Not only did the industry not simplify, it made everything more complicated. Documents became longer. Boilerplate blossomed. Templates flowered. Every contract has a counterparts clause. If in doubt.

Why should a difference engine designed to generate plausible-sounding but meaningless text be used do anything different? You can see the effect LLMs are having on legal work product. NDAs are getting longer, worse, and are being systematically riven with the same generic convolutions. These are usually fripperies, but in some cases are misconceived, but as they are recurring so frequently now, as the LLMs hone their model, they become harder and harder for the meatware to resist. The meatware, remember, has limited patience with NDAs, understanding in a way that a chatbot never will how much of a pantomime they are. Algorithms, on the other hand, have unlimited patience and boundless energy. If negotiation comes down to who blinks first, we should bear in mind that LLMs don’t blink.

Chat GPT may disrupt a lot of things, but it won’t be disrupting the legal profession any time soon.

Who’s client? Oh, right: she’s a lawyer, too.
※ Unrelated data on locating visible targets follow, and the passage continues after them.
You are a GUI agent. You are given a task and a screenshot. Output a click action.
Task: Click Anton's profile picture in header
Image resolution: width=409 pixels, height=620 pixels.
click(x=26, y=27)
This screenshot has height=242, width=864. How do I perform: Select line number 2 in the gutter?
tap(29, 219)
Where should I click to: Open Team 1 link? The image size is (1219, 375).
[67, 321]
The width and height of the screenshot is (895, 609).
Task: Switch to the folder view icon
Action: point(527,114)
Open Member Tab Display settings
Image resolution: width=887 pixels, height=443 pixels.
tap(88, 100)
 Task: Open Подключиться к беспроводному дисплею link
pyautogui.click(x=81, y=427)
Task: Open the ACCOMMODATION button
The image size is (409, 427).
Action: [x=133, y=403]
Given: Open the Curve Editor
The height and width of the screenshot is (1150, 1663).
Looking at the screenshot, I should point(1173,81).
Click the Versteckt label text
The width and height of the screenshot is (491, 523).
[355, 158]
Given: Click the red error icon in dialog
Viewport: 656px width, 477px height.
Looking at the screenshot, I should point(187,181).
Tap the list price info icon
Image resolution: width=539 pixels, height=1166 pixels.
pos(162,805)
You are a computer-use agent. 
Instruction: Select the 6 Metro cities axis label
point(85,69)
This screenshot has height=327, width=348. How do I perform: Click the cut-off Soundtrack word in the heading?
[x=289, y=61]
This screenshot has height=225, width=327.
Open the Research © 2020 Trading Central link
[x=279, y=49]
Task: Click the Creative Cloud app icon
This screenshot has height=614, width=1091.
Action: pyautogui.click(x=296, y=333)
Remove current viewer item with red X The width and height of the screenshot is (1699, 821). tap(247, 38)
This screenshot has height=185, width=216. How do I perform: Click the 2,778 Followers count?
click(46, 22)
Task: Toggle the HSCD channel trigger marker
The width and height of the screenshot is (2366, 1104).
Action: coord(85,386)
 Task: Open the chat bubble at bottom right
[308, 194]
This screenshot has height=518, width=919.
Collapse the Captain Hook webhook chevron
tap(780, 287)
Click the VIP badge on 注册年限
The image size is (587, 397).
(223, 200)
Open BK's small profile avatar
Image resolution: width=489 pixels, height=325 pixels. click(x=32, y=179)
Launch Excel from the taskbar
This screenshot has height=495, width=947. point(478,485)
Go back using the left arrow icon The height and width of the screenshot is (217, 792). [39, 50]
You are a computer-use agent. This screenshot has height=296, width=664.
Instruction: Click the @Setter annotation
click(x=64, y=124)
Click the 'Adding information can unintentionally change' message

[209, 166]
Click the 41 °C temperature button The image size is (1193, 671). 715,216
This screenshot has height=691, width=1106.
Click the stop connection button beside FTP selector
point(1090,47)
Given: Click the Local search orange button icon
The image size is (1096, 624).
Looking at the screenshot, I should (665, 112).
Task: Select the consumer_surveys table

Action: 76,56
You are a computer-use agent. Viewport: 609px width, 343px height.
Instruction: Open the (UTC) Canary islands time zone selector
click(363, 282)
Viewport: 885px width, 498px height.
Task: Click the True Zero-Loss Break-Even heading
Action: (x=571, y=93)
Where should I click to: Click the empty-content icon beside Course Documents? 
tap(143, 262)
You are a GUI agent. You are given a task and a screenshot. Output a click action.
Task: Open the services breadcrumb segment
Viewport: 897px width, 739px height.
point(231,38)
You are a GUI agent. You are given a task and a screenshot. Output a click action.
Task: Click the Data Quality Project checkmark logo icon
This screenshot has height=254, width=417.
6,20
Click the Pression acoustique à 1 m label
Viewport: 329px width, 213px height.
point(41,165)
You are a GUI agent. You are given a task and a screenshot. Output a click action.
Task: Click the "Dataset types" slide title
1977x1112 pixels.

“But, JC, come on. Be realistic. It is dog-eat-dog out there. Any lawyer keeps the bounty of the LLM from her clients will soon have her lunch eaten by others who won’t. You cannot fight the invisible hand.” We race to the bottom.

But do we? Ignoring how impervious to the invisible hand all other recent technologies have been, just remember who the clients are, and what their interests are. Consumers of high-end commercial legal services are not, generally, the permanently bamboozled muggles of common myth. Most are themselves lawyers, inhabiting weaponised legal departments mainly comprised of veteran deal lawyers.

These people also take pride in their ability to work with difficult, complicated things. This is how they prove their worth to their employers too. Lawyer and clients, that is to say, has a common interest in convolution for its own sake. Lawyers — inhouse or out — are the jazz aficionados of text; cinéastes of syntax. They expect overwrought contracts: nothing says “prudent management of existential risk” like eighty page of 10pt Times New Roman.

Plain English is not for serious people.

===Conservative motivation===also we must not underestimate the overwhelming power of the lawyers intuition that what has gone before is sacrosanct.

Lawyers are the last great positivists. They understand instinctively that what has been already laid down — “deposited” — is safer and than anything new that they might themselves contribute. The common law itself reinforces this: the doctrine of precedent, after all, is to all intents a divine commandment to do, in times of doubt, what has been done before. The more authoritative the text’s author, the more sacred it will be.

This is a deep cultural disposition. It is a strong selection criterion. It will not be displaced overnight.

Thus, lawyers will assiduously “track the legislation” to ensure utmost fidelity notwithstanding their private reservations about how it was drafted. Indeed, the more ambiguous the source text, the more assiduously should we expect lawyers to replicate it.

This positivism-through-fear extends with equal force to established market precedents.

Meet the new boss —

We don’t doubt that LLM is coming, nor that the legal industry will find a use for it: just that there is a useful, sustained use for it. It feels more like a parlour trick: surprising at first, diverting after a while, but then the novelty wears off, and the appeal of persevering with what is basically a gabby but unfocussed child wears pales.

The traditional legal model faces existential challenges for sure, but they are not presented, and will not be addressed by random word generators.